Copy out the records word for word, starting at the first line and ending at the line that contains "(x=1431, y=483)", including both of those lines.
--- Start of Material provided ---
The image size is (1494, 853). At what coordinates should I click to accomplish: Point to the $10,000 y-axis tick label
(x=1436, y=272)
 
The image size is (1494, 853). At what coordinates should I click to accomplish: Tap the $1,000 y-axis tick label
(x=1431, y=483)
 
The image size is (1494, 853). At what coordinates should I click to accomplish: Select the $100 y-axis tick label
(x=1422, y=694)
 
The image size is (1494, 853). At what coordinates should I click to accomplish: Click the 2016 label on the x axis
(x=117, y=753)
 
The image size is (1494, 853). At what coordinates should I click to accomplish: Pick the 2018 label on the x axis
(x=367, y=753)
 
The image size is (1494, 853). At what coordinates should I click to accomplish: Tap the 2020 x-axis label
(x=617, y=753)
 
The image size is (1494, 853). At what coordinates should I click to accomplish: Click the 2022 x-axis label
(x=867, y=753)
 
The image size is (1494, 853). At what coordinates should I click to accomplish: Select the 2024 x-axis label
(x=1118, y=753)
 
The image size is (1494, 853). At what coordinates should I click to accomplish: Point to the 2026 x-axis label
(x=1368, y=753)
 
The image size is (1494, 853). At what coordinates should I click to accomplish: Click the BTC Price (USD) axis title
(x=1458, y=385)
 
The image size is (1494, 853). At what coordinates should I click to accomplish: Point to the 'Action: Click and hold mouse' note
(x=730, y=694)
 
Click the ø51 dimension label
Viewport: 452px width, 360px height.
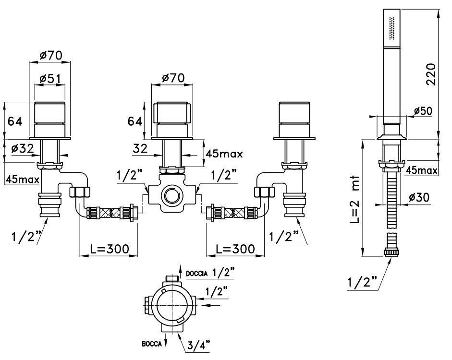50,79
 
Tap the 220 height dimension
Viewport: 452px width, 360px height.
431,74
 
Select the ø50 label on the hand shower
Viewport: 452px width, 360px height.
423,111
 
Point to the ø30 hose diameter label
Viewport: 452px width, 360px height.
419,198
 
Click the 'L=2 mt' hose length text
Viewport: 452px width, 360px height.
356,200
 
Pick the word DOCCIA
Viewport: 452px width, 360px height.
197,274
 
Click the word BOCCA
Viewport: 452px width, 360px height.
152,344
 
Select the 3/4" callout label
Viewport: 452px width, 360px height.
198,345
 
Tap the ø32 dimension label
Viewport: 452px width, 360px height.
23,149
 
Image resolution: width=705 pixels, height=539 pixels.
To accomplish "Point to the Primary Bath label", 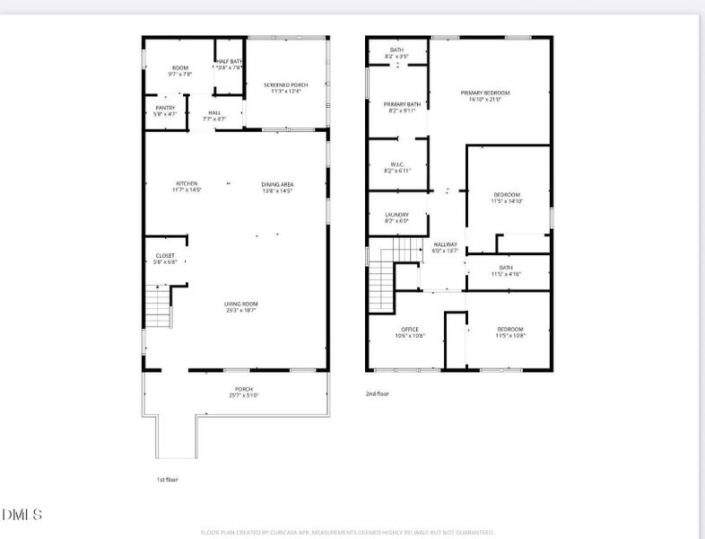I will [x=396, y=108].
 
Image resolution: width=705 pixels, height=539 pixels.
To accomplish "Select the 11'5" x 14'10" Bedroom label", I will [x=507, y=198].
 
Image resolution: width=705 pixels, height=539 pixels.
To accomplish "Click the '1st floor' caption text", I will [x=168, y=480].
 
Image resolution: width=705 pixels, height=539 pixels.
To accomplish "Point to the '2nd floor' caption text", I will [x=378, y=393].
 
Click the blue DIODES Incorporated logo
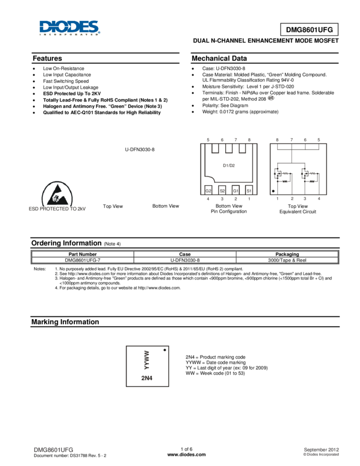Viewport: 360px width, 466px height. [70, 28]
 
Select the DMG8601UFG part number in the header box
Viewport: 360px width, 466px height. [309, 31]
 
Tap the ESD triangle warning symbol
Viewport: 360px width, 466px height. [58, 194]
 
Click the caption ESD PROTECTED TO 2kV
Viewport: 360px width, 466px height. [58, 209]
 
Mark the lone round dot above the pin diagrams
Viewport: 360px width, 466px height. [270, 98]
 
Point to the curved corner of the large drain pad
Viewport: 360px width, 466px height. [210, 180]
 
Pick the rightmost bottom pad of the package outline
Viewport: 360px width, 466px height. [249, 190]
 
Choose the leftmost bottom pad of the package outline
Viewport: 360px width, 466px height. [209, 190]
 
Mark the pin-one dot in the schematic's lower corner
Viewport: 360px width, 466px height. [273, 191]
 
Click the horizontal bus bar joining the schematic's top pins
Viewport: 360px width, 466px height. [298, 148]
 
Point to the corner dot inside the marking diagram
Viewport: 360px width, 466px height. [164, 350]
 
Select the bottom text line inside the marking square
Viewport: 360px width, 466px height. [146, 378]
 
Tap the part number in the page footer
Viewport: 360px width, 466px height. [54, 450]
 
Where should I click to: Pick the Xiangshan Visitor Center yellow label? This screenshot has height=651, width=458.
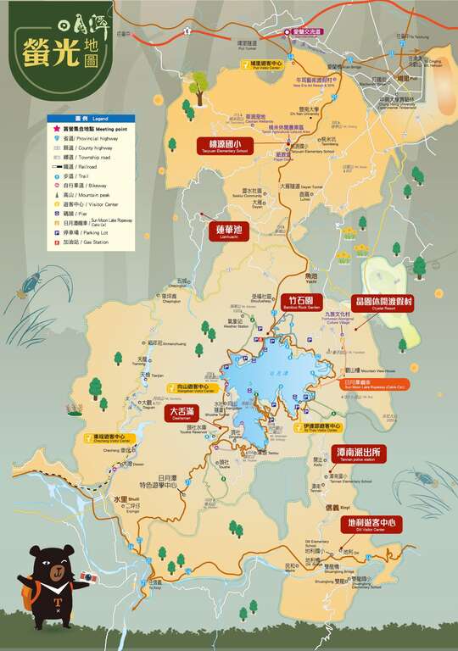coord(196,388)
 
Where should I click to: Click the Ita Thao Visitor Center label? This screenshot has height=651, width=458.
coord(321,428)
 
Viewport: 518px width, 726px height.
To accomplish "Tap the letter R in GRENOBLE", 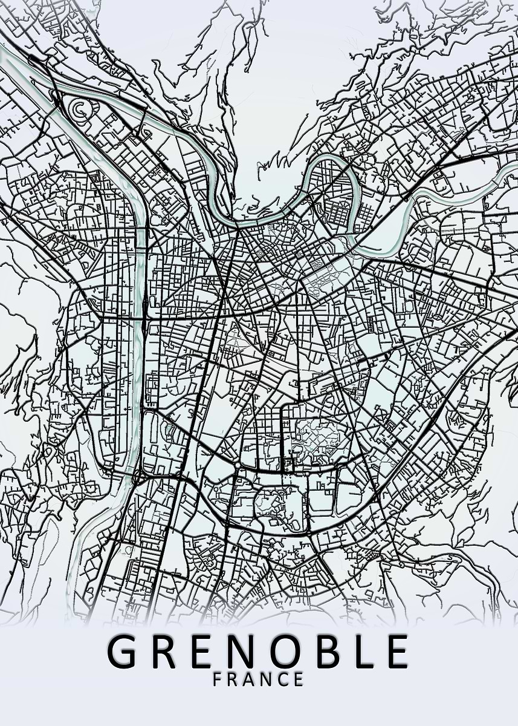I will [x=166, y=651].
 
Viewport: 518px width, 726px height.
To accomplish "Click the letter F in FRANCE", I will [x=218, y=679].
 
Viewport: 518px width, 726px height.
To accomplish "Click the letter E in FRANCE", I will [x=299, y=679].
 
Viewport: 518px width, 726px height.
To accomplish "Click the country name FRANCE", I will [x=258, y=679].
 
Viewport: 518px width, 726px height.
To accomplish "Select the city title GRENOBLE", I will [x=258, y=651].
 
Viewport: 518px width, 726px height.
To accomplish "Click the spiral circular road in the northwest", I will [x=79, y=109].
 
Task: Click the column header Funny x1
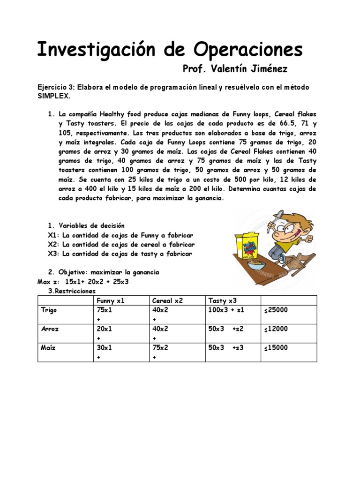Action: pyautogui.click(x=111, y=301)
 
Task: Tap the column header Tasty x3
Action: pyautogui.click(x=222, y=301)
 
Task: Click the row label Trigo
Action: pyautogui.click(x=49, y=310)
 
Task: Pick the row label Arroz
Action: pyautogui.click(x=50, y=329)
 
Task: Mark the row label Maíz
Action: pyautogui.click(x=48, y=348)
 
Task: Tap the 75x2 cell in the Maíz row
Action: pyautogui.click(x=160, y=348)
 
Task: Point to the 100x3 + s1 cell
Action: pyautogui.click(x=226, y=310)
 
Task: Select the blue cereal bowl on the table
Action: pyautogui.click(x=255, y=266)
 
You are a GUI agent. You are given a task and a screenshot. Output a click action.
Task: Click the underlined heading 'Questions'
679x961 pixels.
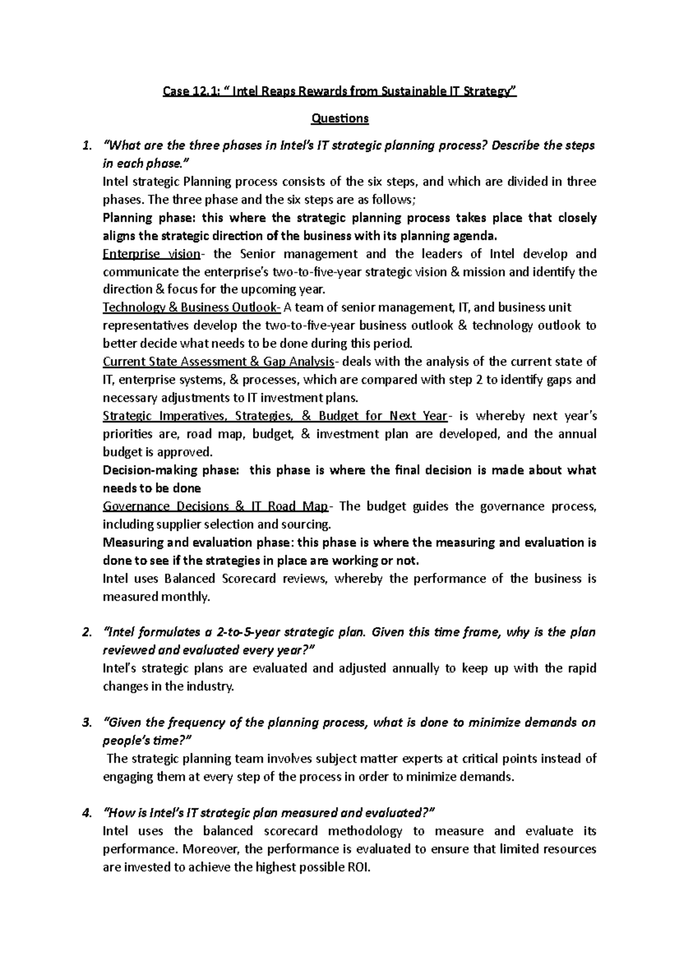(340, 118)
--- End of Material provided ---
_Answer for this exercise_
The image size is (1494, 853). At what coordinates should I click to accomplish: Point to the $10,000 y-axis tick label
(x=1436, y=272)
 
The image size is (1494, 853). At what coordinates should I click to accomplish: Tap the $1,000 y-axis tick label
(x=1431, y=483)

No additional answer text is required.